Starting at the line that contains "This screenshot has width=1191, height=1072.", write out every line to the end of the records below exactly, and leave out the pictures.

[Items listed in a dataset]
Content starts

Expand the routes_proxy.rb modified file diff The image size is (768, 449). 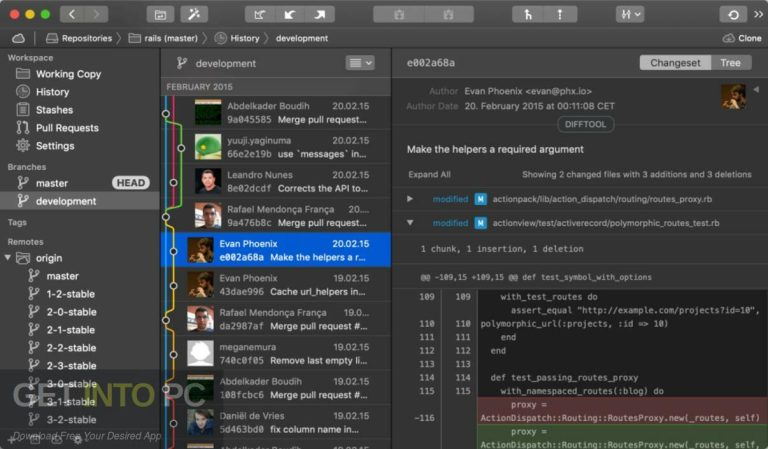409,199
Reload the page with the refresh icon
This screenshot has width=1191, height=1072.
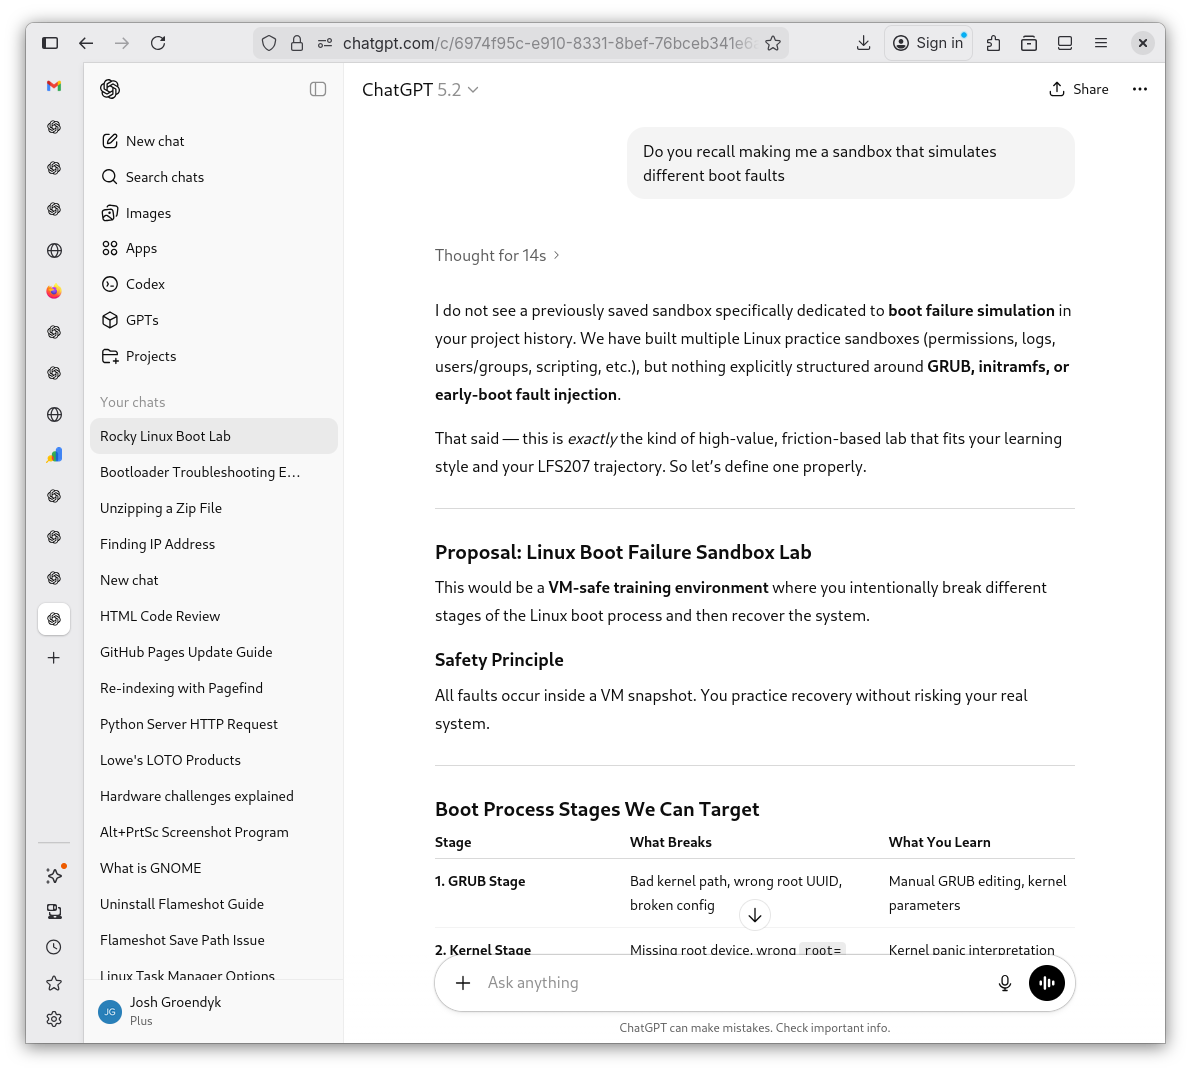point(158,43)
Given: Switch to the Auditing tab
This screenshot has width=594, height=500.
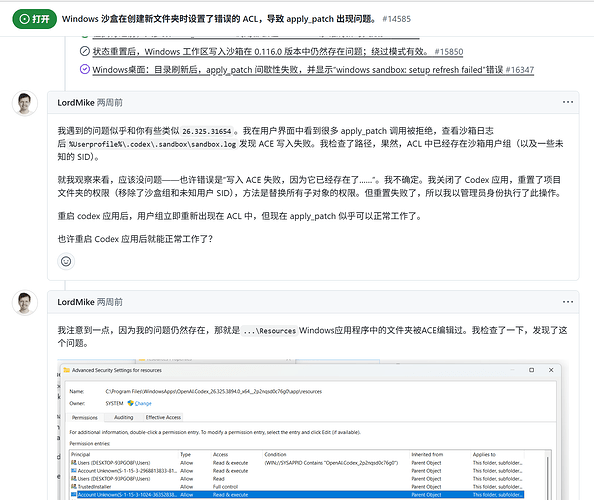Looking at the screenshot, I should point(123,417).
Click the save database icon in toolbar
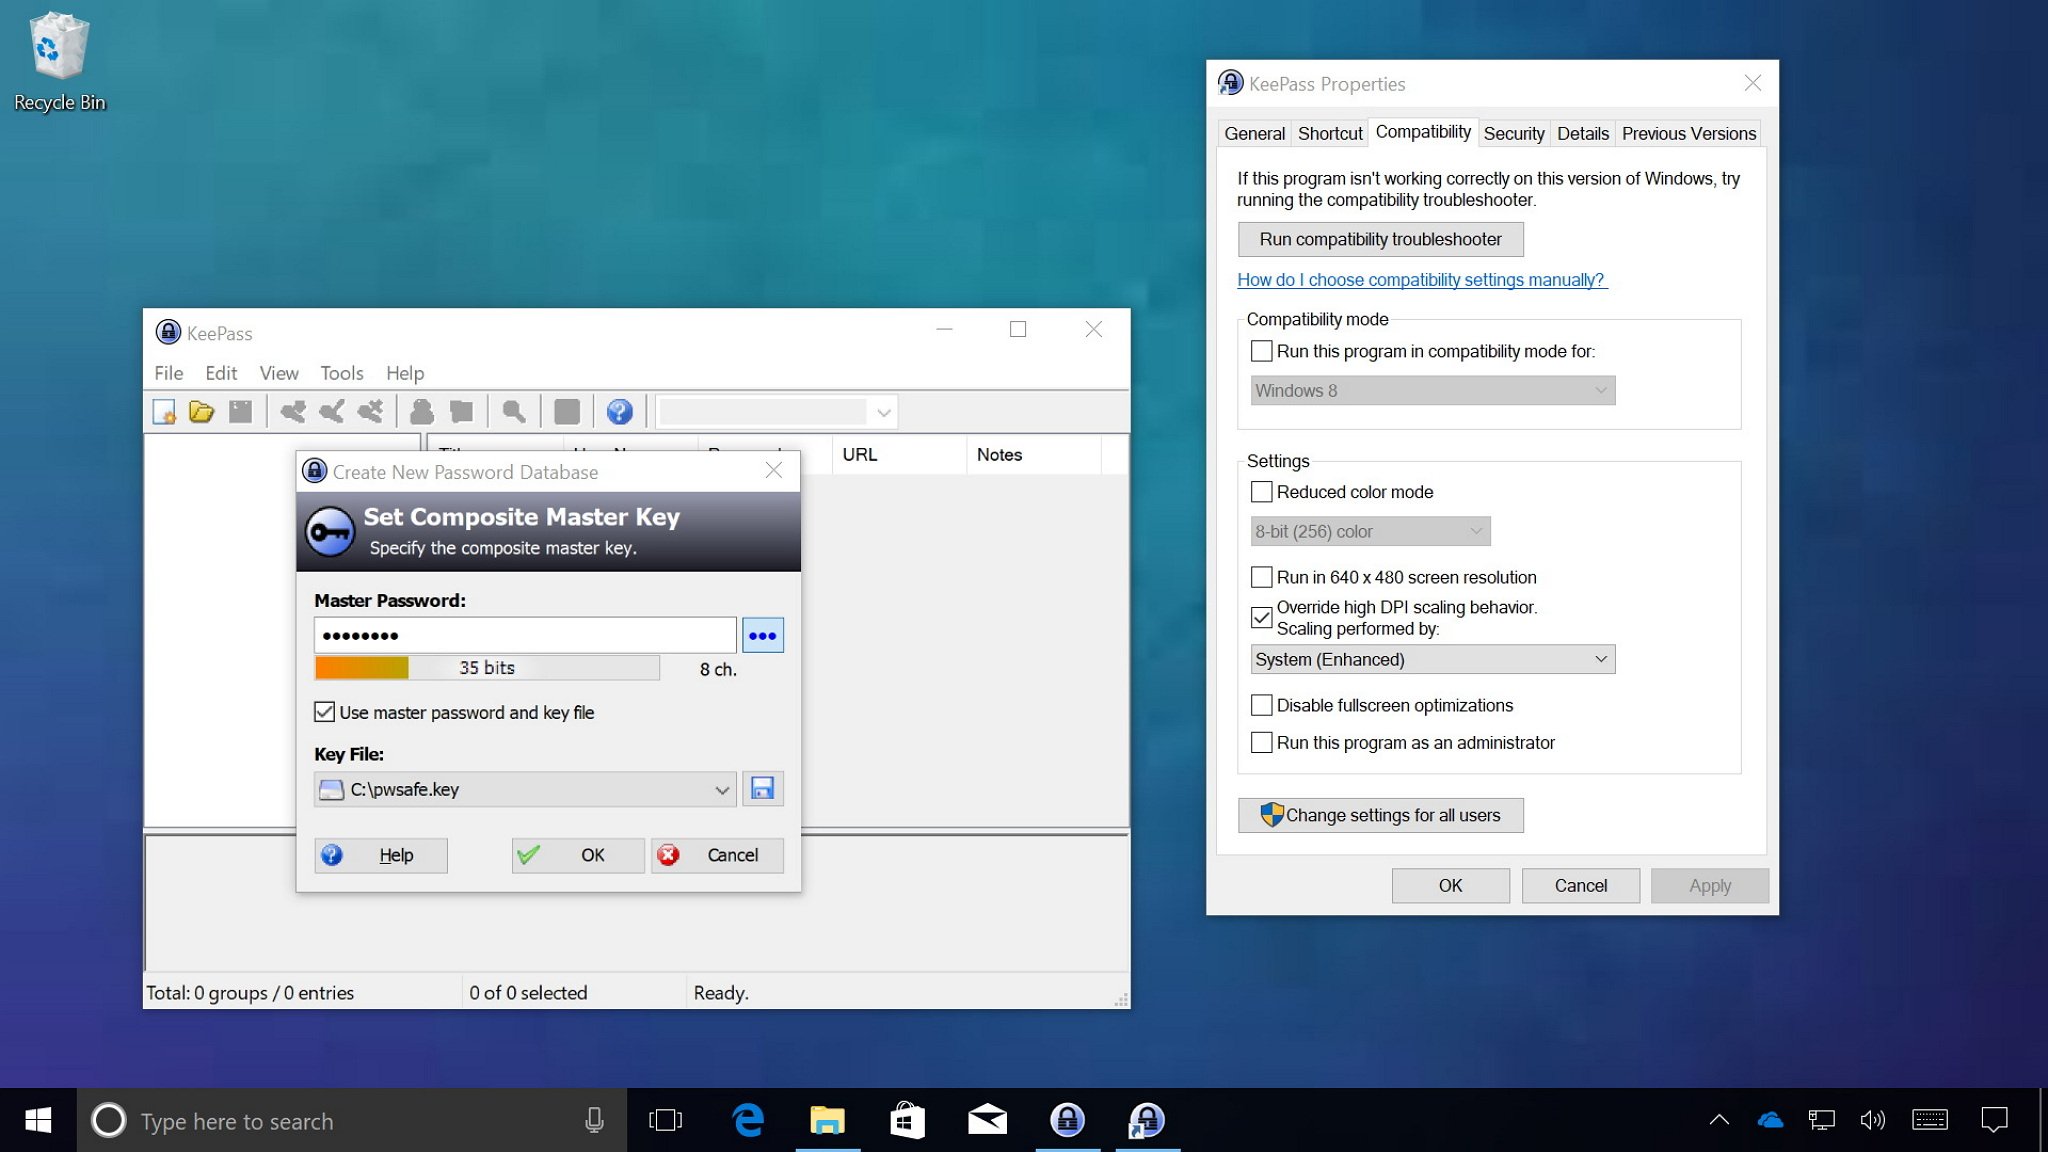 (243, 411)
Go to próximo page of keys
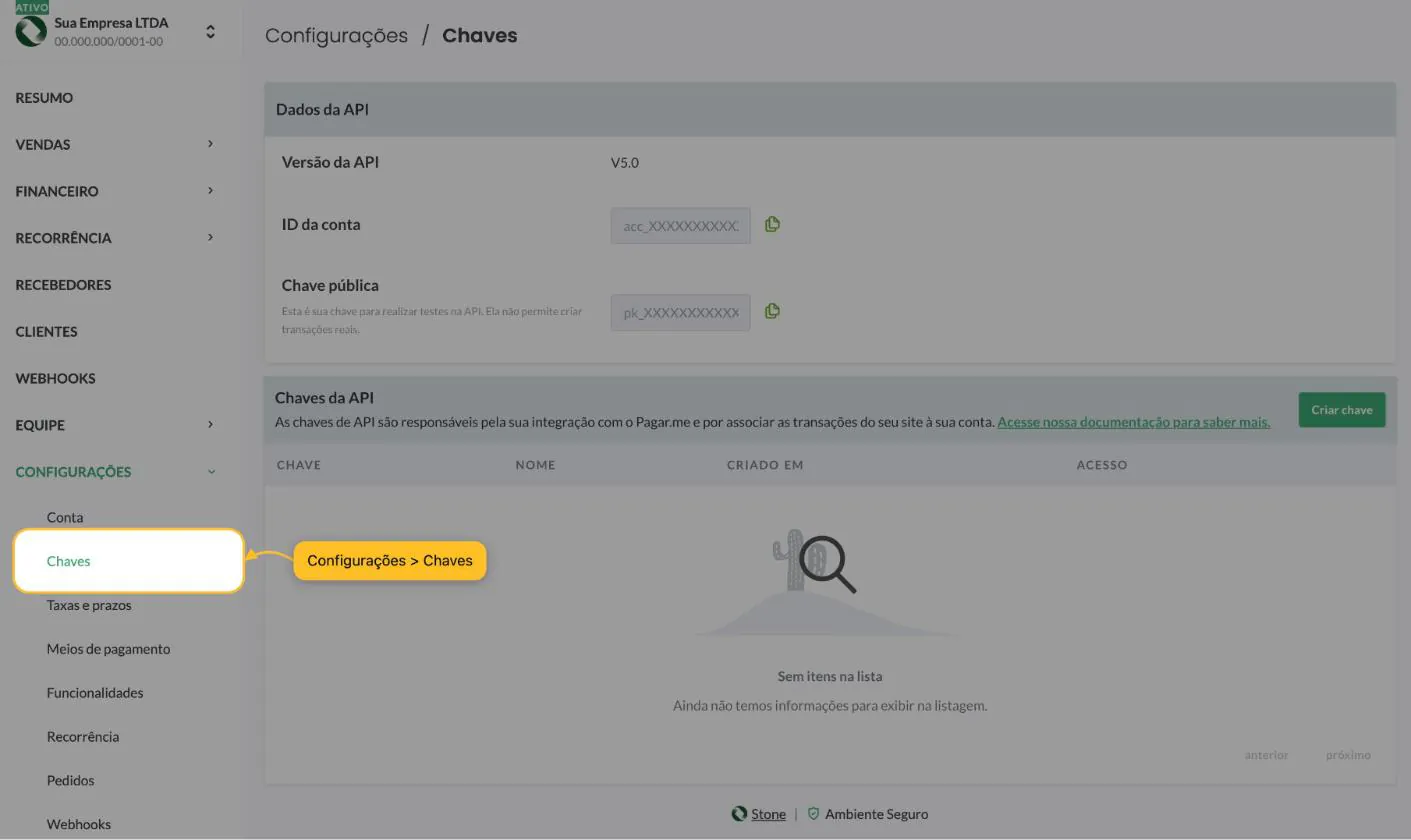Viewport: 1411px width, 840px height. (x=1348, y=755)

Content ends

> Written response
This screenshot has width=1191, height=1072.
point(158,43)
Given: Switch to the Auditing tab
This screenshot has width=594, height=500.
Looking at the screenshot, I should point(123,417).
Click the save database icon in toolbar
 (243, 411)
Go to próximo page of keys
Viewport: 1411px width, 840px height. (x=1348, y=755)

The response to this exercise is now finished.